テレフォンレター
ピ(、)ー(、)ピ(、)ッ(、)ピ(、)ー(、)ピ(、)ピ(、)ー(、)ピ(、)ー(、)ピ(、)ピ(、)ピ(、)ピ(、)ッ(、)、ピ(、)ー(、)ピ(、)ッ(、)ピ(、)ー(、)ピ(、)ピ(、)ー(、)ピ(、)ー(、)ピ(、)ピ(、)ピ(、)ピ(、)ッ(、)
信号。
真っ暗な空間に浮かぶ人工衛星。そこからその暗闇そっくりの無機質な信号が送られてくる。
異空間からの交信。その、試み。
人工衛星の真っ白なからだには、一つの穴が開いている。円形の窓。どうやら誰かが中にいるようだ。目を凝らして見ようとする。その部分がレンズの倍率を上げるように拡大される。その体は黒と白で構成されていた。そして、それには嘴もあった。
ペンギン?
それはペンギンだった。
俺はけたたましい電子音で目を覚ました。手元の時計に目をやる。緑色に光るデジタルの数字は午前三時を告げていた。鳴っているのは固定電話の着信音だ。地球の裏側からだろうか?非常に機嫌が悪い。
妙な夢を見ていた。俺は宇宙を見ていた。小さな星が点在する暗闇の中、孤独に彷徨う人工衛星。それに乗っている一匹のペンギン。全く意味不明だ。
電話はまだ鳴っていた。俺は無視を決め込むことにした。当たり前だ。こちらにはこちらの生活があり、それは明日も続いていく。こうして貴重な安眠時間を中断されただけでも多大な損害だ。俺は頭から布団をかぶって強く目を閉じた。
しかし、電話はいつまでたっても鳴り止まなかった。鳴り続けた。留守番電話に接続されることもなく。ひたすらに、鳴り続けていた。

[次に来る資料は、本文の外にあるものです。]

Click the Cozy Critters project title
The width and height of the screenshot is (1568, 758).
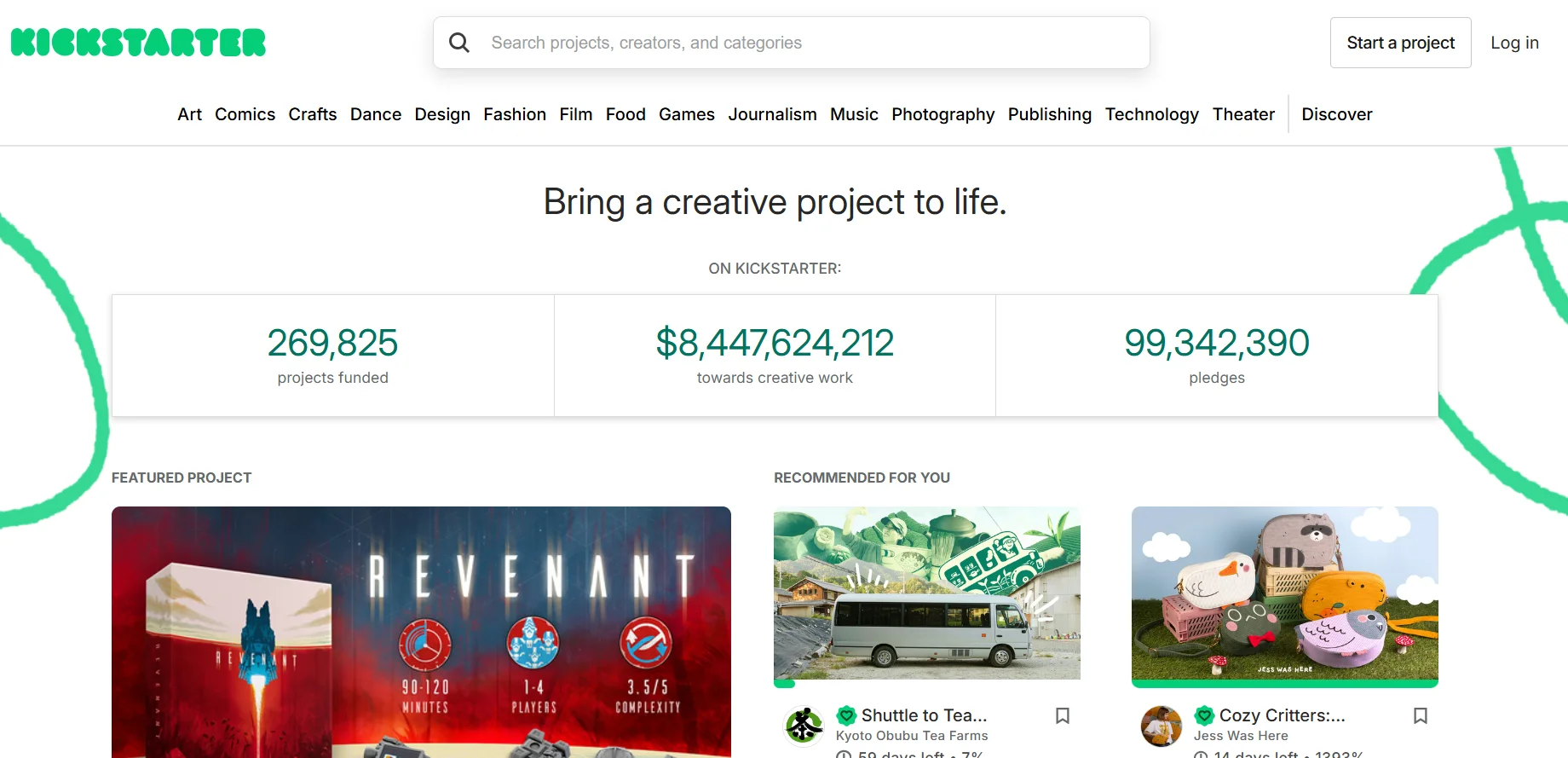1282,715
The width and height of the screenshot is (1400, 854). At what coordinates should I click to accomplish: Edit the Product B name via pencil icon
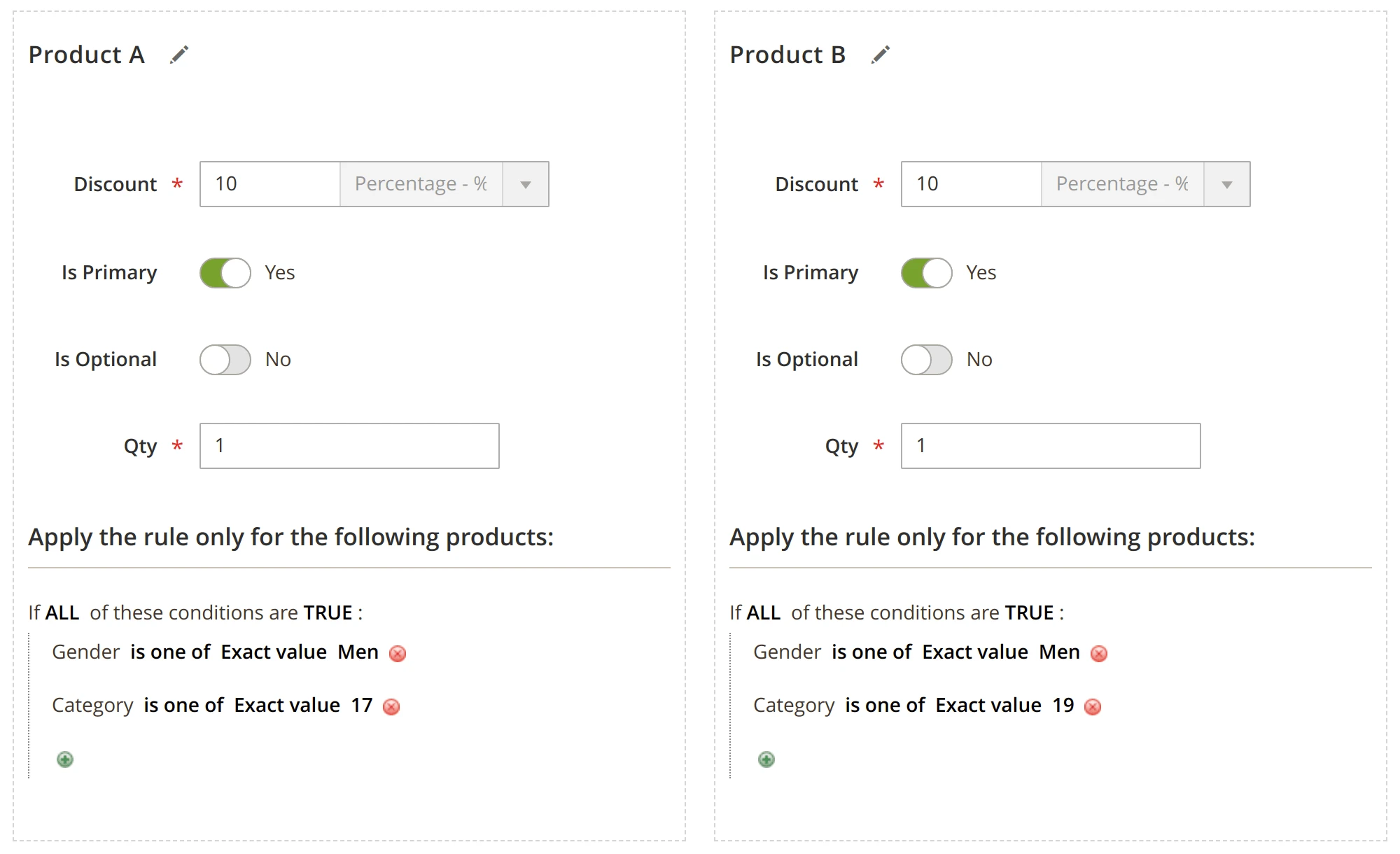click(881, 55)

俺はついに起き上がった。ベッドから降りて電話のある方へ向かう。途中、床に置きっぱなしにしてあった空のビール缶を蹴飛ばしてしまった。ちっ、と舌打ちをしつつ、そのまま暗闇に足を進める。次はプラスチックの容器を踏む感触。昨日食べた弁当だった。俺は構わず進んだ。そして、電話機があるはずのところへ手を伸ばした。
あれ?
しかし、その手は空を切った。そこに期待した感触はなかった。つまり、そこに電話機はなかった。次第に視線が暗闇をかき分けて、目が慣れていった。そして、確認した。
電話機は、消えていた。
俺はよく見た。状況を。そこには自分の在り処を探して所在なく手を伸ばす電話線だけが不安げに横たわっていた。しかし、電話線が抜けているにも関わらず、俺を呼ぶ電子音は鳴り続けていた。変な話だった。
俺は苛立たしげに舌打ちをして、仕方なく電話機を探し始めた。まずは元々電話機のあった周辺を探してみたが、そこには電話機があるという気配すら感じられなかった。俺はそこで覚悟を決め、家中を捜索し始めた。

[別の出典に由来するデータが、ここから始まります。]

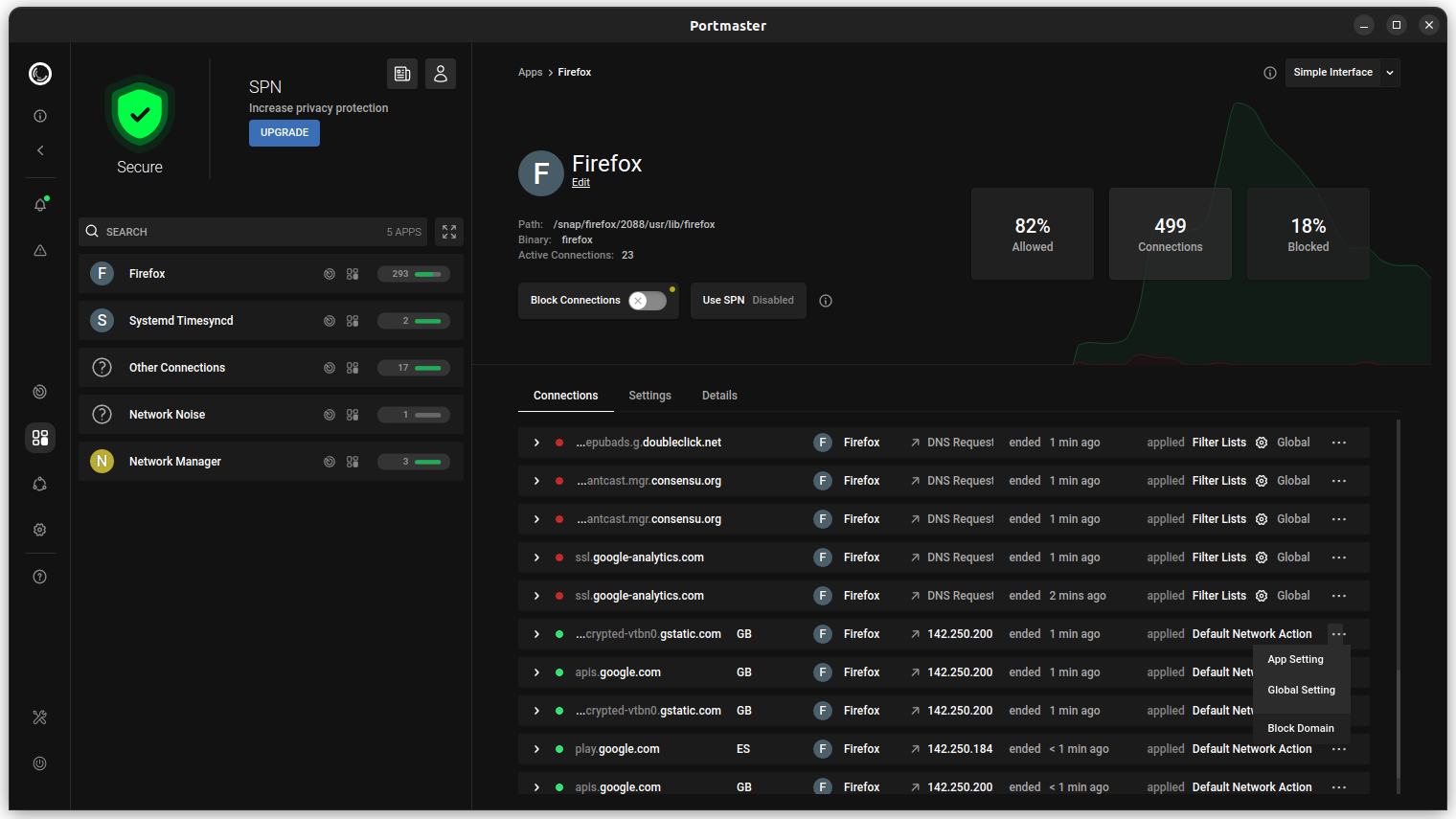The image size is (1456, 819).
Task: Click the info icon next to Use SPN
Action: click(826, 301)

とは言っても俺の家はワンルームのアパートで、そもそも探す場所を探さなければならないぐらいシンプルな部屋だった。俺はその殺風景な部屋で電話機が隠れていそうな場所――そもそも電話機が隠れている場所とは一体どんな場所なのか、文字にすれば尚のこと意味がわからないが――をまず頭の中で探し、そして実際に行動に移して探してみた。ベッドの下はもちろん、冷蔵庫の中からバスタブの底まで探してみた。けれど――もちろんと言うべきなのか――電話機は見つからなかった。

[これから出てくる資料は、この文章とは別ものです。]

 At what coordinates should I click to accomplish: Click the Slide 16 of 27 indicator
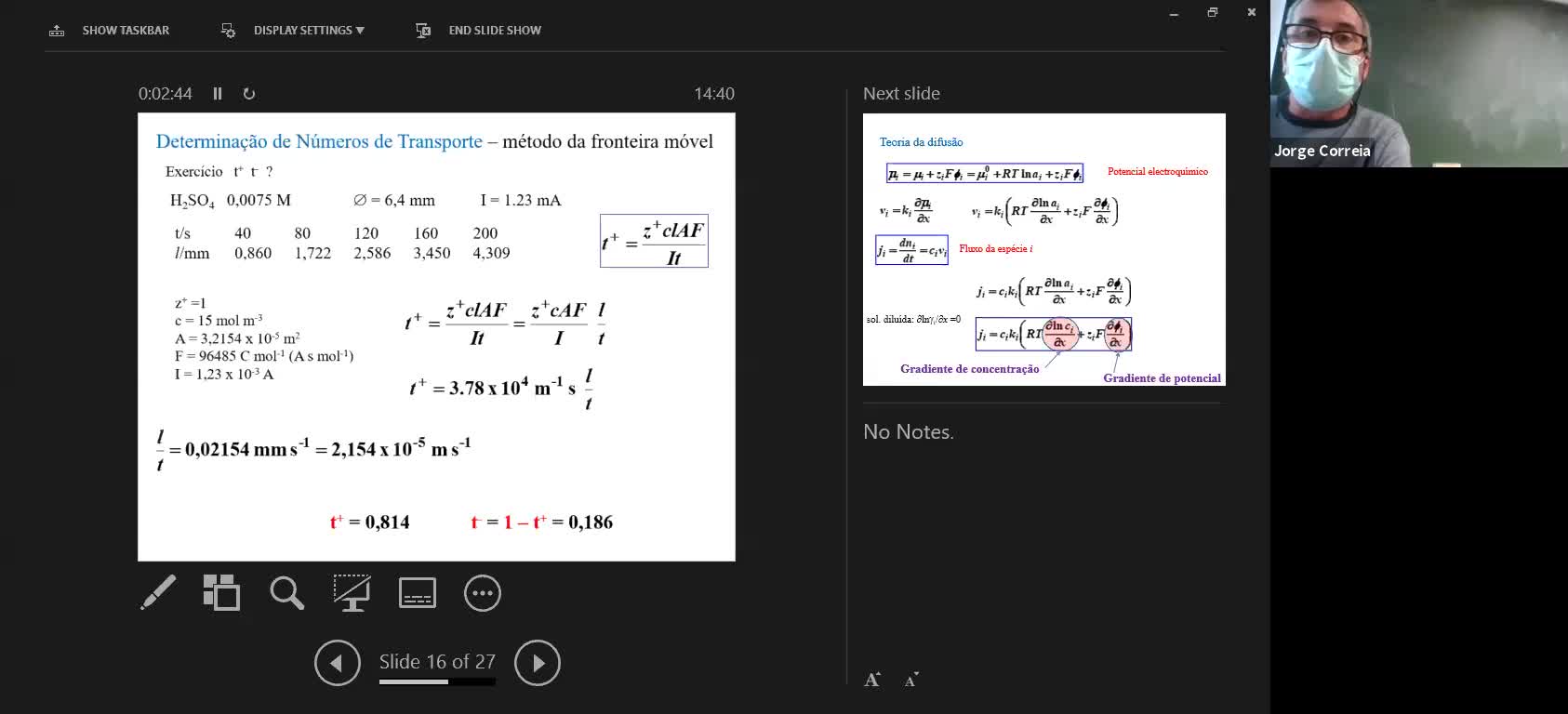436,661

俺はバスタブの蓋を開けて覗きながら、そもそも何故俺は今こんなことをしているのか、という気分になってきた。当然の疑問。そんな疑問を抱いている最中も電話機は強迫的に俺を呼び続けている。俺はため息をついた。夜中の三時に何が悲しくて電話機など探さなければならないのか。明日も俺は朝から搭乗者数の限界に挑むラッシュアワーの満員電車に乗り込み、自意識過剰としか思えないほどに高層なビルの一室で、一日においての主な活動時間を会社の、あるいは社会の肉体的、精神的奴隷と化して過ごすのだ。
俺は思った。昔を。まだ、そう遠くはなかった昔を、思い出していた。
就職活動。あの時、俺は確かに勝ったはずだった。厳しい就職難。就職活動は難航を極めた。次々と落とされていく友人たち。俺はそれを脇目に一般的に見てかなり良い就職口に潜り込んだ。そう、俺はあの時、勝ったはずだった。
しかし、現状はこうだ。そこには生きている実感というものがなかった。毎日外で精神を削ぎ落とすだけ削ぎ落とし、家でそんな自分を見つめて失望した。そこには目的がなかった。いや、あるにはある。だがそれは決して高いわけでもない生活高度を維持するという、ただ虚しいだけのものだった。それにこの部屋を見ればわかる。ここには維持されるべきものなど、何もない。
俺は今、殺されるためだけに生きていた。
会社に。社会に。
社会に出るとは骨の髄まで己をしゃぶりつくされることなのだと、実際に社会に出るまで知らなかった。そんなこと、どこでも教えてはくれなかった。三角関数やキイロショウジョウバエの染色体遺伝なんかよりも、よっぽどそっちの方が教えてほしかった。今や俺は頑丈な首輪を取り付けられ、ただ飼い殺しを待つだけの道具でしかなかった。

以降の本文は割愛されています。